BIELLA – Un presunto sistema fraudolento per ottenere indebitamente fondi pubblici e contributi europei è stato scoperto dalla Guardia di Finanza di Biella al termine di una complessa indagine coordinata dalla Procura Europea. L’operazione, denominata “Nuovi Orizzonti”, ha portato all’esecuzione di un sequestro preventivo per oltre 1,9 milioni di euro nei confronti di 12 persone, indagate – a vario titolo e nel rispetto della presunzione di innocenza fino a sentenza definitiva – per associazione per delinquere, truffa aggravata ai danni dell’Unione Europea e dello Stato e false comunicazioni sociali.

Il provvedimento è stato emesso dal GIP del Tribunale di Biella su richiesta dell’European Public Prosecutor’s Office (EPPO) – Ufficio di Torino ed eseguito dal Nucleo di Polizia Economico-Finanziaria della Guardia di Finanza di Biella, con il supporto di altri reparti del Corpo in diverse regioni italiane.

Sequestri in diverse regioni italiane

Le operazioni hanno coinvolto circa 30 militari delle Fiamme Gialle e sono state eseguite in numerose città italiane: Biella, Torino, Monza, Barlassina, Giussano, Brescia, Clusone, Mezzana Bigli, Verona, Legnaro, Quarrata, Prato, Rionero in Vulture e Tropea.

Il sequestro ha riguardato:

  • conti correnti bancari,
  • 3 immobili (un appartamento, una villetta e una villa signorile) situati nelle province di Verona, Potenza e Vibo Valentia per un valore complessivo di circa 340 mila euro,
  • 2 auto di lusso, una Maserati e una Land Rover, per quasi 200 mila euro,
  • quote societarie di tre aziende con sede tra Lombardia e Veneto.

L’indagine partita da una società biellese

L’inchiesta, durata oltre un anno, è nata da un controllo economico del territorio svolto dalla Guardia di Finanza nei confronti di una società con sede a Biella, individuata attraverso attività di intelligence. L’azienda risultava aver indebitamente percepito un finanziamento collegato al PNRR.

Approfondendo la situazione, gli investigatori hanno ricostruito – allo stato delle indagini – l’esistenza di un’organizzazione ramificata a livello nazionale.

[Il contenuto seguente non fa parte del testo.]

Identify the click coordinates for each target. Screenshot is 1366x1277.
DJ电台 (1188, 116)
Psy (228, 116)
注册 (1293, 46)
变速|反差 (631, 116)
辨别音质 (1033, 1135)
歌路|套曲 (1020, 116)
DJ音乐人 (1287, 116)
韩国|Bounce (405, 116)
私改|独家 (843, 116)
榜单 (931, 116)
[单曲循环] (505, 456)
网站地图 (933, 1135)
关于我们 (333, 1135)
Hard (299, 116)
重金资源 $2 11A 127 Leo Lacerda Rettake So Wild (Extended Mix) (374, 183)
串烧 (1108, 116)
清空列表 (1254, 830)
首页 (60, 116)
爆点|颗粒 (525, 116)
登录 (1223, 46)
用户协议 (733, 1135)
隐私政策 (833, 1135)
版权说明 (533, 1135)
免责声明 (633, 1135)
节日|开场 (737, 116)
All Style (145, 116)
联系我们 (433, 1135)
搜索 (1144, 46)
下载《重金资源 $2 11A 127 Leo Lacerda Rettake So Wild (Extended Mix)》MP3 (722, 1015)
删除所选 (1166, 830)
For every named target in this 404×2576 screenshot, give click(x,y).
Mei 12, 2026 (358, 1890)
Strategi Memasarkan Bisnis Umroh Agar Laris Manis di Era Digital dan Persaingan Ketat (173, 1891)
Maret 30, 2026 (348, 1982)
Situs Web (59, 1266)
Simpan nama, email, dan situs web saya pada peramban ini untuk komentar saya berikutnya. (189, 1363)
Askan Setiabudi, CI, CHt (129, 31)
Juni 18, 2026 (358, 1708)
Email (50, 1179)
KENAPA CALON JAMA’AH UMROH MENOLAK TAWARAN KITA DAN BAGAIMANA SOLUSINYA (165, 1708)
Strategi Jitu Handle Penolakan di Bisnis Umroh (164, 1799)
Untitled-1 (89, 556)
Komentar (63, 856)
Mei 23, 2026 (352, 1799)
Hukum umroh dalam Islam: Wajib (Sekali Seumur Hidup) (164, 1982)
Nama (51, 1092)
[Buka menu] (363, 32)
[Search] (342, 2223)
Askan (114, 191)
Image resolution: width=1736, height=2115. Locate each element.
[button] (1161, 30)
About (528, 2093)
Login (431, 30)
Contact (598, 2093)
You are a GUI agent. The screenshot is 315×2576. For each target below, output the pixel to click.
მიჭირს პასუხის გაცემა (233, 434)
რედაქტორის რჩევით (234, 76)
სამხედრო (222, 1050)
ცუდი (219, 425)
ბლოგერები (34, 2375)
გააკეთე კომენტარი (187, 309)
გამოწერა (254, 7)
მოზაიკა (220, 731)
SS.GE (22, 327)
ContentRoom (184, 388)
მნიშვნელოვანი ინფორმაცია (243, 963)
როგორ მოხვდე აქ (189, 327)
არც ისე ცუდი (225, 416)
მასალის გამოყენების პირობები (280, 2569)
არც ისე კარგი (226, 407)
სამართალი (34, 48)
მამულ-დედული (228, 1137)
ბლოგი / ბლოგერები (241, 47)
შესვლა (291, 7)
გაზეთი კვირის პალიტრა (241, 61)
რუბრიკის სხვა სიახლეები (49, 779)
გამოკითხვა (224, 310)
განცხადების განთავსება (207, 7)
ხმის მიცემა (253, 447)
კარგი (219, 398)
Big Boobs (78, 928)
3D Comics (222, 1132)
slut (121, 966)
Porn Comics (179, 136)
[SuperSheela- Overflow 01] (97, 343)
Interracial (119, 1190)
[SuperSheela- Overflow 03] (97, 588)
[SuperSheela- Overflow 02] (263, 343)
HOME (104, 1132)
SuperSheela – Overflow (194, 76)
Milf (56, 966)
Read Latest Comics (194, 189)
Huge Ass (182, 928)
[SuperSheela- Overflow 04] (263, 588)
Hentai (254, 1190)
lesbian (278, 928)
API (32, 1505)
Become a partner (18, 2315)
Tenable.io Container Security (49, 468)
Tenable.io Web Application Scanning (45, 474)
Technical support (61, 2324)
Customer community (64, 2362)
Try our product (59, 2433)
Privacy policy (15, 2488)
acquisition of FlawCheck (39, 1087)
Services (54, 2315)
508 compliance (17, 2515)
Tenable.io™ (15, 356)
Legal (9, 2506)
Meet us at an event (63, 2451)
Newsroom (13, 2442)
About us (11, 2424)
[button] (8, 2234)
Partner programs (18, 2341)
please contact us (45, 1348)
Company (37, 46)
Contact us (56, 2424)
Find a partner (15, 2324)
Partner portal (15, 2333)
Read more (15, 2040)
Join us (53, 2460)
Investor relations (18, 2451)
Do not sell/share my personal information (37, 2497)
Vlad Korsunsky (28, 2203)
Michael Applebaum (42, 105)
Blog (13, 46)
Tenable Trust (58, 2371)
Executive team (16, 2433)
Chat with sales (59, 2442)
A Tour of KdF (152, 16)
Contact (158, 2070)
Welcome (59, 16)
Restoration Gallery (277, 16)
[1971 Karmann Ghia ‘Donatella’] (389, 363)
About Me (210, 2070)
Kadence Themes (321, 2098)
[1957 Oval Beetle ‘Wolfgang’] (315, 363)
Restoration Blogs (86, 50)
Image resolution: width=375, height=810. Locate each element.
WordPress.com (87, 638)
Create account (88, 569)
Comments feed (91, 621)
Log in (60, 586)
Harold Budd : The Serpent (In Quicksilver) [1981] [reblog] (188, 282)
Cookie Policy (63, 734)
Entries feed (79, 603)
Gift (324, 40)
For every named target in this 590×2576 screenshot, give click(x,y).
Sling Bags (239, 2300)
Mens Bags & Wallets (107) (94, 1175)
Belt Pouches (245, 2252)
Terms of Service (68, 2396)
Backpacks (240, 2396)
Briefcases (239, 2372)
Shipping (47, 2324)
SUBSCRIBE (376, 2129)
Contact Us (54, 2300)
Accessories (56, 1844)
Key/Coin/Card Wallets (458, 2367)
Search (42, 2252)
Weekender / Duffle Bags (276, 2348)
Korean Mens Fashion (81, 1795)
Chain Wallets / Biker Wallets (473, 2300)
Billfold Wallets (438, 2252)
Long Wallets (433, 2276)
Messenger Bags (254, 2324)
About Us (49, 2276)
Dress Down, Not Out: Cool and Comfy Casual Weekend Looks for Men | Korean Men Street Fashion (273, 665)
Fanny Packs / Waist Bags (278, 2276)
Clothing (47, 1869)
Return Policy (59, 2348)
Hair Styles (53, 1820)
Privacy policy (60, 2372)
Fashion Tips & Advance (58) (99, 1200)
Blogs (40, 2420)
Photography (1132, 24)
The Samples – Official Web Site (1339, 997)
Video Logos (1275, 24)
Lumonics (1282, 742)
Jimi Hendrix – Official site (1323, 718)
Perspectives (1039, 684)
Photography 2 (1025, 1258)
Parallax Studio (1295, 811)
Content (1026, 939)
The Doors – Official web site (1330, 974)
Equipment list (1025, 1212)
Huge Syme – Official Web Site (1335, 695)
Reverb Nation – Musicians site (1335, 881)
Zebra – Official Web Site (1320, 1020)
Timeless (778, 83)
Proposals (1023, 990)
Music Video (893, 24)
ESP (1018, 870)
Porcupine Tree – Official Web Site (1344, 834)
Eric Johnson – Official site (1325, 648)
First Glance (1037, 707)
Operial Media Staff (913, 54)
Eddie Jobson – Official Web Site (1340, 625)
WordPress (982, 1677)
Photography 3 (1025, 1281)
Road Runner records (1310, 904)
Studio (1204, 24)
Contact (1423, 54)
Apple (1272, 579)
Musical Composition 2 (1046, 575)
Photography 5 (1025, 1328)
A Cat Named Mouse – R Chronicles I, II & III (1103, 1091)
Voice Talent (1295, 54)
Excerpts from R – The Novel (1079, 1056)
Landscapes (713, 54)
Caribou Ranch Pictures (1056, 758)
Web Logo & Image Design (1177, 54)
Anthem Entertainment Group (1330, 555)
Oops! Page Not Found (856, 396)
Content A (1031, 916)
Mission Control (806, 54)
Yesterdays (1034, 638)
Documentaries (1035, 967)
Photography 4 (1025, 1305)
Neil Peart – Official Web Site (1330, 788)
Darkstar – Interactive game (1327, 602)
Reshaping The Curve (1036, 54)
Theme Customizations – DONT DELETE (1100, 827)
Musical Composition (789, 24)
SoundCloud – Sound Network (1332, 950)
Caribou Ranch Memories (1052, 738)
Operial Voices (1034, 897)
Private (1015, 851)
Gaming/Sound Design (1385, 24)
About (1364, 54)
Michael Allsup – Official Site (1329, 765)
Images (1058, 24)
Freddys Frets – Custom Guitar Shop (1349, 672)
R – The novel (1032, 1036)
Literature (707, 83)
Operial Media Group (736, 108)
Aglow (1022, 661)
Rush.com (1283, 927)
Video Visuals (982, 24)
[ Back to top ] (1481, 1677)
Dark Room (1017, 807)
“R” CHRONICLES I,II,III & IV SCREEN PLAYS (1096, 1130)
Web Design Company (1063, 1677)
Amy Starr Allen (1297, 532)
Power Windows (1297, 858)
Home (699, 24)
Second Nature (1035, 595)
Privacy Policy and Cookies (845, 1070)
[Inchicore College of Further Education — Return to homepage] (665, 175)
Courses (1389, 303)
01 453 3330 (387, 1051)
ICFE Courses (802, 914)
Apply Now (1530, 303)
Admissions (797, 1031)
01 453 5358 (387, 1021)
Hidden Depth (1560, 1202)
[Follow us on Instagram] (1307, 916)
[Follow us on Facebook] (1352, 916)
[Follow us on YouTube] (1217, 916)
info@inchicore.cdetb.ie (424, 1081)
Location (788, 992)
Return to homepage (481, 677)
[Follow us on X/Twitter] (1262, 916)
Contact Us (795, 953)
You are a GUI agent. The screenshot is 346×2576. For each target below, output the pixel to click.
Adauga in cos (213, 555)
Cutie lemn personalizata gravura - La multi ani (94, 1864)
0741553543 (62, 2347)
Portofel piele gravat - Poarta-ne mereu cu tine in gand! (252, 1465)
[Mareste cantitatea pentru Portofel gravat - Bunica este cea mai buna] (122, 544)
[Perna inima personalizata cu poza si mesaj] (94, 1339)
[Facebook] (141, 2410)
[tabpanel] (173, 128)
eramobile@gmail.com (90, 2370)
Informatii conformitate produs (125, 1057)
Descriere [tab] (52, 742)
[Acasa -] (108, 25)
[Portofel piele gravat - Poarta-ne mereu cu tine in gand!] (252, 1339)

Il gruppo avrebbe utilizzato prestanome e il supporto di alcuni professionisti per ottenere finanziamenti pubblici destinati a imprese formalmente attive ma con bilanci manipolati.

In totale sarebbero stati quasi 2 milioni di euro i fondi pubblici percepiti illecitamente da otto società di capitali, anch’esse segnalate alla Procura Europea per responsabilità amministrativa degli enti ai sensi del D.Lgs. 231/2001.

Bilanci falsi per ottenere i finanziamenti

Secondo quanto emerso dalle indagini e dall’ipotesi investigativa accolta dal giudice, il meccanismo fraudolento si basava sulla falsificazione dei bilanci aziendali.

I documenti contabili venivano alterati per mostrare fatturati milionari inesistenti, così da simulare solidità finanziaria e i requisiti necessari per accedere a diverse forme di finanziamento pubblico.

Tra le somme ottenute:

  • 907.500 euro di contributi per l’internazionalizzazione e lo sviluppo dell’e-commerce delle PMI, erogati da SIMEST, società partecipata da Cassa Depositi e Prestiti;
  • di questi, 125 mila euro provenivano dal PNRR;
  • 1.064.150 euro dal Fondo Centrale di Garanzia per le PMI, gestito da Mediocredito Centrale e controgarantito dall’Unione Europea.

Il ruolo della Procura Europea

Determinante nell’inchiesta è stato il coordinamento investigativo della Procura Europea – Ufficio di Torino, che ha lavorato in stretta collaborazione con la Guardia di Finanza. Fondamentale anche la collaborazione di SIMEST, che ha fornito dati e informazioni utili alle indagini e ha adottato misure per evitare ulteriori danni ai programmi collegati al Piano Nazionale di Ripresa e Resilienza.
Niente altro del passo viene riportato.